I am 100% with David re his final paragraph.

But, in connection with the current theme of 'keeping people out of hospital and caring in the community more', and the reorganisation this implies, recently someone on Radio 4 mentioned a point I had not thought of. Those hospitals with large and ongoing PFI debts, will still need to pay them back - this seems to imply, to me, that the hospitals most vulnerable to downsizing or closure, need not necessarily be the worst-performing, or least-well geographically-placed: it seems possible, that the hospitals with the greatest level of debt, will be the survivors !

#40338 Michael Crawford

This is one of the best King's Fund blogs I have read.

It has to recognised that it is not possible to improve hospital care by starving it of resources; the idea that if the commmissioner's stop putting money in the activity will cease must be consigned to history as David implies. I have heard some people, incliuding thoise who ought to know better, state their perception that a decision to admit someone is regarded as an income opportunity by hospital management. Such people have absolutely no idea of the circumstances under which the decision to admit is made in the emergencyd epartment or the medical assessment unit.
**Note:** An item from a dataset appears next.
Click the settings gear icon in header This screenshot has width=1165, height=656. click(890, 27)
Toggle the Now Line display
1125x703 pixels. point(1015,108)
The tariff for inpatient share should not be reduced any more; it should in fact be restored to the 2012-3 level at the very least.

#40342 Carol Munt
Volunteer Patient Partner

In addition to the points raised by David Oliver we need to look at care in the community for our older people. Too often people are discharged from hospital without a comprehensive care plan. One can also argue that with better care services many hospital admissions could be avoided. It is not acceptable to assume that family members will be able to take on the role of caring without good backup from integrated care teams.
In the same way that parenthood is a role for which one has no training, so is caring for a relative. If that relative also has dementia the need for outside support is even more critical.
If we want to keep older people out of hospital we need to invest in care at home.
G.P.s also have a role to play here and need to be more flexible with home visits. Attitudes to our older people and their wellbeing need to change.